An art museum in Kaesong, a North Korean border town
© AFP/File Jun Kwan-Woo
KAESONG, North Korea (AFP) - The Kaesong tour focuses on historic sites and beauty spots. But it also gives affluent Southerners a rare close-up view of the harsh realities of life in the impoverished communist North.
"Time seems to have stopped here," Lee In-Bin, 23, told AFP during a tour.
"After living apart for 60 years, the people of the South and the North, although the same Koreans, are too different. People here look so gloomy. There are few trees on the mountains and few cars on the streets."
Ordinary South Koreans got their first chance to visit the North a decade ago, when the Seoul-funded east coast resort of Mount Kumgang opened. Groups can visit the showpiece capital Pyongyang by invitation.
But Kaesong near the west coast is now the only destination open to average day-trippers. Seoul suspended tours to Kumgang this summer after North Korean soldiers shot dead a South Korean housewife who strayed into a restricted military zone.
And unlike Kumgang and Pyongyang, Kaesong's tourist spots are scattered in the downtown where ordinary people live.
Around 100,000 South Koreans have taken the tour to Kaesong, 70 kilometres (45 miles) north of Seoul, since it began in December 2007.
They see scenic waterfalls, historic Buddhist temples and other cultural relics in the city that was the capital of the Koryo Dynasty which ruled Korea between 918 and 1392.
They also see hillsides stripped bare of trees for firewood, streets almost empty of traffic and old brick buildings with faded or peeling paint. Some windows are covered with vinyl instead of glass.
South Korean trippers listen to a North Korean guide during a tour in Kaesong
© AFP/File Jun Kwan-Woo
Conspicuous amid the drabness are propaganda slogans and murals praising "Dear Leader" Kim Jong-Il and his family.
Uniformed and sometimes armed security personnel are posted at regular intervals, closely watching the convoy of tour buses.
The few pedestrians are mostly dressed in worn-out grey or navy blue Maoist-style outfits.
"It's like looking at South Korea back in the 1960s," said Yun Kum-Soon, 64, from the southwestern city of Gwangju.
Younger tourists said the streets resembled a movie from that era.
"The entire city looks like a film set," said Kim A-Hyeon, 23, lowering her voice because of North Korean guides on the bus.
"They (uniformed troops on the street) are like mannequins.
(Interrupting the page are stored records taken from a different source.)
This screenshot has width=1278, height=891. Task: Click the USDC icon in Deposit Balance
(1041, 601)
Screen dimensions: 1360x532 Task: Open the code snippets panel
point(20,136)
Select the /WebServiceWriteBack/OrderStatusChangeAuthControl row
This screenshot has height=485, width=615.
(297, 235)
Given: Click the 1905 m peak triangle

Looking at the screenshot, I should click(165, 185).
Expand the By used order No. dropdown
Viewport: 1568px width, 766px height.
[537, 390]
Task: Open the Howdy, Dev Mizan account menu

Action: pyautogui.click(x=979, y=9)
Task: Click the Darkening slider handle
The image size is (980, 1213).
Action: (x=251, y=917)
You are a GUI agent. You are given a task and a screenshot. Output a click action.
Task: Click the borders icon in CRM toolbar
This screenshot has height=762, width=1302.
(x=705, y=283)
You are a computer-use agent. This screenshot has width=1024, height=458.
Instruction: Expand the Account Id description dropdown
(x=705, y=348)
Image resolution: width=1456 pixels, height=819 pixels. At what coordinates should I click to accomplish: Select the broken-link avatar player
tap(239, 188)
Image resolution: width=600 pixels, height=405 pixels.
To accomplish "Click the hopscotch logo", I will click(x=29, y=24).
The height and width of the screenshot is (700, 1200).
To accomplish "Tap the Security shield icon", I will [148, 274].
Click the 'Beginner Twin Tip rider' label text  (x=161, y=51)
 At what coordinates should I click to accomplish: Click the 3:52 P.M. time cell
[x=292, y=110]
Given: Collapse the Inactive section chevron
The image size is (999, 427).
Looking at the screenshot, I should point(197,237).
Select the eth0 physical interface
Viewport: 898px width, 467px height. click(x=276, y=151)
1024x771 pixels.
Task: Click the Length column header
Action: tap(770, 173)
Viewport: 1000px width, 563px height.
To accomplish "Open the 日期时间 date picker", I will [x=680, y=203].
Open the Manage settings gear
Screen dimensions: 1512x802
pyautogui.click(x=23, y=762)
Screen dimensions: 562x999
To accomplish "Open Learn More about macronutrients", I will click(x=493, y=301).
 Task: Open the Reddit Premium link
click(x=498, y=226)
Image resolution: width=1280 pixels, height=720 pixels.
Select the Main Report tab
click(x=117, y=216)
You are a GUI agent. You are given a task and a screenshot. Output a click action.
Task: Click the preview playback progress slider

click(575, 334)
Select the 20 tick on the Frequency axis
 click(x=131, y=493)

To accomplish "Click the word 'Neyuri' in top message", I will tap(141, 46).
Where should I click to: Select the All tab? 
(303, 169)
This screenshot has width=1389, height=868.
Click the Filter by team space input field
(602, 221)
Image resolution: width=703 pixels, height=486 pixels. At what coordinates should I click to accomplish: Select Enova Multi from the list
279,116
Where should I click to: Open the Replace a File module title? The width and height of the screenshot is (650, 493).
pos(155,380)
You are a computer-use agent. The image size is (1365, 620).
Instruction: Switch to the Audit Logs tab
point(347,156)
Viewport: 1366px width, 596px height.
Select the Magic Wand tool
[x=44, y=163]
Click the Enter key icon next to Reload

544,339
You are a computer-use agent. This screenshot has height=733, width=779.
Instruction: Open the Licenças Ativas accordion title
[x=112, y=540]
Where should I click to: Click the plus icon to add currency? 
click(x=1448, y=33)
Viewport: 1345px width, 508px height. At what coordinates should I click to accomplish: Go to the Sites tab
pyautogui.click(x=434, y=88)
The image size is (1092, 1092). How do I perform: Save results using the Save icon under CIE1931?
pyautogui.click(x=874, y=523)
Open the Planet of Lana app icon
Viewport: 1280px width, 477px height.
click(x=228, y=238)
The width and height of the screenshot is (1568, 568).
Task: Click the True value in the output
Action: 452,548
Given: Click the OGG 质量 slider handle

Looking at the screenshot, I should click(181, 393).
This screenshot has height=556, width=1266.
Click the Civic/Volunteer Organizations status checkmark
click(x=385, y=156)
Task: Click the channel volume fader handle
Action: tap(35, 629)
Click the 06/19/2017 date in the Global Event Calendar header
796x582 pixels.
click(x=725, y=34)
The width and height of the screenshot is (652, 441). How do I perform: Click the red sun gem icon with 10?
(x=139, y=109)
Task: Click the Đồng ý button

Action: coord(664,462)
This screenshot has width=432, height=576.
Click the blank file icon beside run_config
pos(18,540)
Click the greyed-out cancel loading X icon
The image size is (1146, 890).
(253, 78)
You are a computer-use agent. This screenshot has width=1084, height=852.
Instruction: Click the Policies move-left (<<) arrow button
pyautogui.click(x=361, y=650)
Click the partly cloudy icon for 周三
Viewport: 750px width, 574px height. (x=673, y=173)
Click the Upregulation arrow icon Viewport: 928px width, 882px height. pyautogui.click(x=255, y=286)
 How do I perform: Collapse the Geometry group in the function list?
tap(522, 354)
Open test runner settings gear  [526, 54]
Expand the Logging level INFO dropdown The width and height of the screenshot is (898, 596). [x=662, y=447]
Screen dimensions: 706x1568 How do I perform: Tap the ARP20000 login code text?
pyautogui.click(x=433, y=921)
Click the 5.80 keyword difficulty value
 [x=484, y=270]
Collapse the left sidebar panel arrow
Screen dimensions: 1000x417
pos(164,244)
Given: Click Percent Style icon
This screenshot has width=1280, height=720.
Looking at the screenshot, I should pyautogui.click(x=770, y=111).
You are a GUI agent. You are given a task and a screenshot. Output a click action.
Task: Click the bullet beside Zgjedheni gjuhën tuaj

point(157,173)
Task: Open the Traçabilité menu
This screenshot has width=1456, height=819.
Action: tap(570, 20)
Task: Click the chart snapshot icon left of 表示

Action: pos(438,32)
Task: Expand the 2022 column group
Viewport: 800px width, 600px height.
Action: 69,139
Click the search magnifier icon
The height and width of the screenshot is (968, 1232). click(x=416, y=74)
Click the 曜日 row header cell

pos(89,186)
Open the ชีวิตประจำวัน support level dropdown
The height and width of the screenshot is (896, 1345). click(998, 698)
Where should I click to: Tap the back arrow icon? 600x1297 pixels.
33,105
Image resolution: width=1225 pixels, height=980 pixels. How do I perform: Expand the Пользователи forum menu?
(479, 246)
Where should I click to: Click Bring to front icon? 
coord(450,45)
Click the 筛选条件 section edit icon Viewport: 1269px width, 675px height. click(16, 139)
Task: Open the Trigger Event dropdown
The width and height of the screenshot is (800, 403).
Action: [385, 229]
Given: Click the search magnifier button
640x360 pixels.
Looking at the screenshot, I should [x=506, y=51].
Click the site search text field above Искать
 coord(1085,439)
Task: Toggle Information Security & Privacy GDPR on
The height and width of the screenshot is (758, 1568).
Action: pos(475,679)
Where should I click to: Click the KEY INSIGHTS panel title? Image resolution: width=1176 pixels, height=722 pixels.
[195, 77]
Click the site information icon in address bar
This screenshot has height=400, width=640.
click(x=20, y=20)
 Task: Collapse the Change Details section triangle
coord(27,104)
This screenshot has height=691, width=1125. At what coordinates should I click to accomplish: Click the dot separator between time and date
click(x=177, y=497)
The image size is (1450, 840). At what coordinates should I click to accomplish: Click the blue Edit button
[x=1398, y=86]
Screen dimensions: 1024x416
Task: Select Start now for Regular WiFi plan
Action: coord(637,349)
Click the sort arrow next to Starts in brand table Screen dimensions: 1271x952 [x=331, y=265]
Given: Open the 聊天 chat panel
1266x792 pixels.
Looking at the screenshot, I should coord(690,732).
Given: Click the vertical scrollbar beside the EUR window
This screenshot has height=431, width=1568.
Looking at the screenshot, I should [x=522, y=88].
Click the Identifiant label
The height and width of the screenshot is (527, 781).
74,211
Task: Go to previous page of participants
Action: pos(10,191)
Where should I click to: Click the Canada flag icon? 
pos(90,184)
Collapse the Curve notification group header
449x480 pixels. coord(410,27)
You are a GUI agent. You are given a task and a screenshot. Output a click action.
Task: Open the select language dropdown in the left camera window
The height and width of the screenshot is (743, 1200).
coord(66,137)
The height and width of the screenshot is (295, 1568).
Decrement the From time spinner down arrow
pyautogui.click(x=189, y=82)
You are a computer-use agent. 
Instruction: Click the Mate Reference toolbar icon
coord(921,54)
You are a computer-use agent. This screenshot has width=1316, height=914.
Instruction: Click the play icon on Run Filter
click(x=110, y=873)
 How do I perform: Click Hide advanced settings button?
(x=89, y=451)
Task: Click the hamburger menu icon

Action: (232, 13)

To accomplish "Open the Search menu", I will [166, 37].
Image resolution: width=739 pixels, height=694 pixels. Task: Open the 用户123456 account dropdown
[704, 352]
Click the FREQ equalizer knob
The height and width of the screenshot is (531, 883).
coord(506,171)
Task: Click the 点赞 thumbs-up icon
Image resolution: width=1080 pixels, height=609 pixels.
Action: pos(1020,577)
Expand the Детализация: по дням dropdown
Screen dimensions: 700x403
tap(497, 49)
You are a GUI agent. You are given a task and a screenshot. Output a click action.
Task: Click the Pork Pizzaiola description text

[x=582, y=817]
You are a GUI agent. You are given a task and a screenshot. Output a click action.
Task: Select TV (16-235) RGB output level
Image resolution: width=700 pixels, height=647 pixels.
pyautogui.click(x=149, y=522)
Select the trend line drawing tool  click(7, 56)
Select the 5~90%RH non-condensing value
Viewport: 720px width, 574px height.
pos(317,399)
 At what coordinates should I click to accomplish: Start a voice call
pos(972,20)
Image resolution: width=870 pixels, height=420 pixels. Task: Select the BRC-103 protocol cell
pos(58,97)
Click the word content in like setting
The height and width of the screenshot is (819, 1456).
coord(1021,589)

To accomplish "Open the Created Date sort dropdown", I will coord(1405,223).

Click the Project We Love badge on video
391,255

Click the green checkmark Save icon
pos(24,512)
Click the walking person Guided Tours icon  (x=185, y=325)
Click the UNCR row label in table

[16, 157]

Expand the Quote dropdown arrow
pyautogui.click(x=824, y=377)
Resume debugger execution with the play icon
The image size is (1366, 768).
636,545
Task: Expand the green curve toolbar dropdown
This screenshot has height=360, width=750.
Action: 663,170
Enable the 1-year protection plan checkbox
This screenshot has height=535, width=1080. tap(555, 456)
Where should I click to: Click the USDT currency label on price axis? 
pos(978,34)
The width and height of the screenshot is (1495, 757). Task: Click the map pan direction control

Look at that! There goes an oxcart."
Capitalist South Korea is 18 times richer than the North in terms of gross national income. Children are almost 14 centimetres (5.6 inches) shorter in the North because of years of malnutrition, according to Seoul officials.
Yu Ki-Bang, 60, was four when he left his Kaesong home during the 1950-53 war.
"I have no actual memory of my home here because I was too young. But it's too bleak and desolate here," Yu said.
"I feel sad. I probably do not want to come back."
North Korean supervising guides (left) watch South Korean trippers (right) during their visit to Kaesong
© AFP/File Jun Kwan-Woo
Authorities strove to prevent any interaction between locals and the South Koreans. Police vehicles escorted the tour bus convoy and three North Korean guides were posted in each bus.
During stops for sightseeing, shopping or eating, guides took extraordinary care that no tourists stray.
Visitors cannot bring printed material, personal computers, mobile phones, radios, MP3 players or memory devices.
They can take pictures with digital -- not film -- cameras only at designated spots and not from the buses.
At a border checkpoint North Korean police scrutinise every picture taken by every tourist and erase those they think are inappropriate.
Hyundai Asan, the South Korean firm which operates all joint ventures in the North, urges tourists not to discuss sensitive topics.
Just outside the city but not on the tour is the Seoul-funded Kaesong industrial estate, where some 32,000 North Koreans earn 60 dollars a month by working for South Korean labour-intensive factories.
The industrial estate and Mount Kumgang, both funded by Seoul to promote reconciliation, have earned the North tens of millions of dollars a year.
Despite this, the North recently threatened to evict South Koreans from the Kaesong estate in protest at cross-border leaflets spread by Seoul activists.
Tourist guide Ri Chun-Song said however he believes the industrial complex is a "win-win" business model for both Koreas.
"If the North and the South join hands, they will become a strong global power," said Ri, sporting a lapel pin of his country's founder Kim Il-Sung.